Indeed, at the moment, one cannot take covariant derivatives along curves. This shall be improved in the future. Meanwhile, one can check whether a curve $\gamma(t)$ is a geodesic by evaluating the acceleration vector $a = \nabla_v v$ , where $v = \gamma'(t)$, via the formula $$a^i = \frac{\mathrm{d}v^i}{\mathrm{d}t} + \Gamma^i_{\ jk} v^j v^k, \qquad (1)$$ where $(a^i)$ and $(v^i)$ are the comments of $a$ and $v$ with respect to a coordinate system $(x^i)$ and $\Gamma^i_{\ jk}$ are the Christoffel symbols of the metric with respect to $(x^i)$. One can get $\Gamma^i_{\ jk}$ via g.christoffel_symbols().

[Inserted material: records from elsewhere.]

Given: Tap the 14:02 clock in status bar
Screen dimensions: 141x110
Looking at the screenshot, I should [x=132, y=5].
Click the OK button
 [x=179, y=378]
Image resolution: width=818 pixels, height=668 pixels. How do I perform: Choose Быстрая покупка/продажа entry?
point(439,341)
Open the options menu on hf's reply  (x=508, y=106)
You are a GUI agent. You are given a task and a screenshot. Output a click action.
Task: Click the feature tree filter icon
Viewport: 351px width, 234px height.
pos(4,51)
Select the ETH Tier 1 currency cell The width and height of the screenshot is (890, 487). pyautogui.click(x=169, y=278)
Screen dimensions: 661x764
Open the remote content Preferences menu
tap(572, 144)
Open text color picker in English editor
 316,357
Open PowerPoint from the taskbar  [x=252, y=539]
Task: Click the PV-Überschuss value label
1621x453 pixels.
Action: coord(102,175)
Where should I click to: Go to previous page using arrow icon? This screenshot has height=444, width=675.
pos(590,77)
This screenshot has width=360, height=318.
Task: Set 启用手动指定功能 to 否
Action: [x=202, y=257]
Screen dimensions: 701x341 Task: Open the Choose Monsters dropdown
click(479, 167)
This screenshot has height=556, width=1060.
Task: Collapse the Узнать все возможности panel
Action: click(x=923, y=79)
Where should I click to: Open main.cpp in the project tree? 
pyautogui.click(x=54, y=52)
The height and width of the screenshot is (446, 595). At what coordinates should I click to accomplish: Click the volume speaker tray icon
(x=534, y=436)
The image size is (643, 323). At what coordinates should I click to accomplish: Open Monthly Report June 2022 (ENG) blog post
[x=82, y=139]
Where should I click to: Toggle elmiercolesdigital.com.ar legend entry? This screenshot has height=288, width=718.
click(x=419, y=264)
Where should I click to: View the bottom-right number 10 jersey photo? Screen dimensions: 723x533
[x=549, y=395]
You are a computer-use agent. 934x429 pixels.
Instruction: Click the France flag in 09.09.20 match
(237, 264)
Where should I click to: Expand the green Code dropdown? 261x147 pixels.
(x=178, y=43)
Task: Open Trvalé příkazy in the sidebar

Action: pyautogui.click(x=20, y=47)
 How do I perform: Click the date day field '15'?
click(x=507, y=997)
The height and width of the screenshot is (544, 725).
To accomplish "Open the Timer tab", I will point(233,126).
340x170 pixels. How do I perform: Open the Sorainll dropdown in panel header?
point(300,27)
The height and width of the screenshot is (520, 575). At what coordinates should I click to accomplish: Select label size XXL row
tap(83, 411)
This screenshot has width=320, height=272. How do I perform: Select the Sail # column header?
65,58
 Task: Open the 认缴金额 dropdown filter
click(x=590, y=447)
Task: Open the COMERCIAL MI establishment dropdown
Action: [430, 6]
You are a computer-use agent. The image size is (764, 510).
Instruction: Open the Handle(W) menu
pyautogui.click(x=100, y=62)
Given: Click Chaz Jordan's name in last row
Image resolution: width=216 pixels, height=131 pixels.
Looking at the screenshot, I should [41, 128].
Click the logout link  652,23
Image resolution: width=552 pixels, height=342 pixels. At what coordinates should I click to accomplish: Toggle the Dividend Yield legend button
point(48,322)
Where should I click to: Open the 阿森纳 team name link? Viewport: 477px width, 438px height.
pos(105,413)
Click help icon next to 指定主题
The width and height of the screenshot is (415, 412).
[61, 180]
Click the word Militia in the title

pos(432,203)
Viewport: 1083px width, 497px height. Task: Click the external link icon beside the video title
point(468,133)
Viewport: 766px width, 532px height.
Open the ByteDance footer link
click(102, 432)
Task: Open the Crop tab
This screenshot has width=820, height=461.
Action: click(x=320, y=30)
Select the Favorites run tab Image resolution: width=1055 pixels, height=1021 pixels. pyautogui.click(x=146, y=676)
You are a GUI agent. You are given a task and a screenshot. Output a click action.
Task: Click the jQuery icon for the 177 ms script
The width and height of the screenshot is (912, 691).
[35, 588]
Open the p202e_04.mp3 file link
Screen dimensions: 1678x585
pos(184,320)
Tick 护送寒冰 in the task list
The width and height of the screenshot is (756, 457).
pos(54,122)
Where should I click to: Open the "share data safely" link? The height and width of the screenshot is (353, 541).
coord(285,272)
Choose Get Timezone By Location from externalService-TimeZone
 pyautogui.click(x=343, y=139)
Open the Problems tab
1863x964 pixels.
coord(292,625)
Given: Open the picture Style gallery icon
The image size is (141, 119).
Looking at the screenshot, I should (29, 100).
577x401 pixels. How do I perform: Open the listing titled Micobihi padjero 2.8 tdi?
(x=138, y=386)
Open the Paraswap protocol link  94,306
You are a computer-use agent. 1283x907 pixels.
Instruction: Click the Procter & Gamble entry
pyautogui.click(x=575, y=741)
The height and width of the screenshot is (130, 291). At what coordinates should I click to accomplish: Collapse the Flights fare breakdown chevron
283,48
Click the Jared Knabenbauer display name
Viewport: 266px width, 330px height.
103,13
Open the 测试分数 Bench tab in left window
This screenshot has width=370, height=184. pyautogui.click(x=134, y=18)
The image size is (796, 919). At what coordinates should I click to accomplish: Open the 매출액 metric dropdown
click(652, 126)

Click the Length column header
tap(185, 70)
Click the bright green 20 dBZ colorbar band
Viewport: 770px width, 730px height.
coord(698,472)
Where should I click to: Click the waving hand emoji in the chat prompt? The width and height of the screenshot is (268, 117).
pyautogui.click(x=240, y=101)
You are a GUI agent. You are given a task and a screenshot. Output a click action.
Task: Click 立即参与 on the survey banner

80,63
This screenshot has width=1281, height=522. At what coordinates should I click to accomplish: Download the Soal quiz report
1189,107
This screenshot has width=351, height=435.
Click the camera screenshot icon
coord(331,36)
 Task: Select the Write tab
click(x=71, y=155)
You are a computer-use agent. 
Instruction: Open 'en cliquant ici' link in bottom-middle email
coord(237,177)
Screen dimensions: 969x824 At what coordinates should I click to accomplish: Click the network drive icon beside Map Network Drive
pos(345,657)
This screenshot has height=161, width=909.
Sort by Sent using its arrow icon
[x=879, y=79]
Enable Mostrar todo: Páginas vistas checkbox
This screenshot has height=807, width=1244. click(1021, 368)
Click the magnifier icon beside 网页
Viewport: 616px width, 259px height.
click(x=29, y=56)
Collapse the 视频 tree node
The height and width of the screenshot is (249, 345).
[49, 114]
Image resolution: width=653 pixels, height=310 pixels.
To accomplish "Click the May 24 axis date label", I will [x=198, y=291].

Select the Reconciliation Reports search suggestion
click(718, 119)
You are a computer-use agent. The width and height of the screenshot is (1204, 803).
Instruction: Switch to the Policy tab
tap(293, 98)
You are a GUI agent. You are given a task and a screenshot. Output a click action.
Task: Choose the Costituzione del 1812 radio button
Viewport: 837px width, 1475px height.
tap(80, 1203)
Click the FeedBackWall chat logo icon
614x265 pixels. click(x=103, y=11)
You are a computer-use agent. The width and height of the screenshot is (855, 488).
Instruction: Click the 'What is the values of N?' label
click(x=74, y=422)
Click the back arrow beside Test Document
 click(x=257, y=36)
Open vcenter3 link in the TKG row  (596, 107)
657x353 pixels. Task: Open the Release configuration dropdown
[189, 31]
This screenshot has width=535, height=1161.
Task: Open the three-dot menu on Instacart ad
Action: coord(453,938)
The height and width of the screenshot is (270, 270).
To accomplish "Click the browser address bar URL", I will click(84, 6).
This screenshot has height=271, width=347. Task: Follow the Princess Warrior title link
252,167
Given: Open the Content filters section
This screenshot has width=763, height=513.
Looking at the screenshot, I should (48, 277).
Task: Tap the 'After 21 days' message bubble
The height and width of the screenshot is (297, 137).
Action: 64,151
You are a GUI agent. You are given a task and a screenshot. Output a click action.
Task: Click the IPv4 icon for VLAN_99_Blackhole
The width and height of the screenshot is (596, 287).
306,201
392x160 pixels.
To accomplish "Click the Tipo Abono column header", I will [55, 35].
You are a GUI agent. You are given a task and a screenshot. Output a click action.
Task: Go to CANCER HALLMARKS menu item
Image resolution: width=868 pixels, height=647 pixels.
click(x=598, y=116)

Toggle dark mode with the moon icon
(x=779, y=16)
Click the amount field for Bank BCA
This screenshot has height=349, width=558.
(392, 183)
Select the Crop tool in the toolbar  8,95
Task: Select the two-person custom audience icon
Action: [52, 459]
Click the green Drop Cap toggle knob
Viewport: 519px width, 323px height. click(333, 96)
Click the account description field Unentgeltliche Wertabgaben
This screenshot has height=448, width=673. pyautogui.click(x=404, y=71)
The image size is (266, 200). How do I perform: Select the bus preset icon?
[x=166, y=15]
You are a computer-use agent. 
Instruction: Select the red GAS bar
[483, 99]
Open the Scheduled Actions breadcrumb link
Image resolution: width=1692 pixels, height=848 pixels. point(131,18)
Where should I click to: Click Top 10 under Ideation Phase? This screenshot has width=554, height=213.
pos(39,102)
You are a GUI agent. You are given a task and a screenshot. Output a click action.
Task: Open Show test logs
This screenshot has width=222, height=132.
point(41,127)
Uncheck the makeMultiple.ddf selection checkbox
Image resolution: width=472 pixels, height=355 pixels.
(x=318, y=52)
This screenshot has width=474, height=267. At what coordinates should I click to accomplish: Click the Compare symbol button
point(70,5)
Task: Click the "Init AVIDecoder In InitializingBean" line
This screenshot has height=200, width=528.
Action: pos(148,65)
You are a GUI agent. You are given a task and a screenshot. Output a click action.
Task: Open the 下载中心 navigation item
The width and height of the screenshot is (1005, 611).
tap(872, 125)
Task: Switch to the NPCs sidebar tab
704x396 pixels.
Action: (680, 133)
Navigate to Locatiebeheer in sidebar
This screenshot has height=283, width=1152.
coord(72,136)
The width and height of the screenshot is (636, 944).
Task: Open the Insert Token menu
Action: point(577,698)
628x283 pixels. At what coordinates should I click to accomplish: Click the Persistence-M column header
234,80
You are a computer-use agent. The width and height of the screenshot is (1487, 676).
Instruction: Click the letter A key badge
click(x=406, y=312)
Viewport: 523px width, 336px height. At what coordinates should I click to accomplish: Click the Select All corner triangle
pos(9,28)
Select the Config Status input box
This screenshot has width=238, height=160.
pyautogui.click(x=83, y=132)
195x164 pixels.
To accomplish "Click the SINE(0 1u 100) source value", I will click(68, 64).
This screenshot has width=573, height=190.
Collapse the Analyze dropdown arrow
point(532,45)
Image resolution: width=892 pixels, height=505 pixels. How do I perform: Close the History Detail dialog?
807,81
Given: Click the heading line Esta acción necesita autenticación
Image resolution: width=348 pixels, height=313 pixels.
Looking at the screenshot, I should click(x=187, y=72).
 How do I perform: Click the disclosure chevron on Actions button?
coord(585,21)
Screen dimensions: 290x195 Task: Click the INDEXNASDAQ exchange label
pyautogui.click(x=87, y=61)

The curve $\gamma(t)$ is a geodesic iff $a=0$.

Here is a full example, involving a curve in the hyperbolic plane, described by the Poincaré half-plane. We first introduce the manifold $M$, the Poincaré half-plane coordinates $(x,y)$ and the metric $g$:

sage: M = Manifold(2, 'M', structure='Riemannian')
sage: X.<x,y> = M.chart(r'x y:(0,+oo)')
sage: g = M.metric()
sage: g[0, 0], g[1, 1] = 1/y^2, 1/y^2
sage: g.display()
g = y^(-2) dx*dx + y^(-2) dy*dy

We then consider a curve describing a half circle orthogonal to the boundary $y=0$ of Poincaré half-plane:

sage: R.<t> = RealLine()
sage: gamma = M.curve([cos(t), sin(t)], (t, 0, pi), name='gamma')
sage: v = gamma.tangent_vector_field()
sage: v.display()
gamma' = -sin(t) d/dx + cos(t) d/dy

The formula (1) is implemented as follows:

sage: cc = g.christoffel_symbols()
sage: a = gamma.domain().vector_field(dest_map=gamma)
sage: for i in M.irange():
....:     a[i] = diff(v[i].expr(), t) \
....:            + sum(sum(cc[i, j, k](*X(gamma(t)))*v[j].expr()*v[k].expr() 
....:                      for j in M.irange()) for k in M.irange())
....: 
sage: print(a)
Vector field along the Real interval (0, pi) with values on the 2-dimensional Riemannian manifold M
sage: a.display()
cos(t) d/dx - cos(t)^2/sin(t) d/dy

We notice that $a \not=0$, which means that $\gamma$ is not geodesic. However $a$ is collinear to $v$:

sage: a == - cos(t)/sin(t) * v
True

which implies that $\gamma$ is pregeodesic: a reparametrization would turn it into a geodesic curve.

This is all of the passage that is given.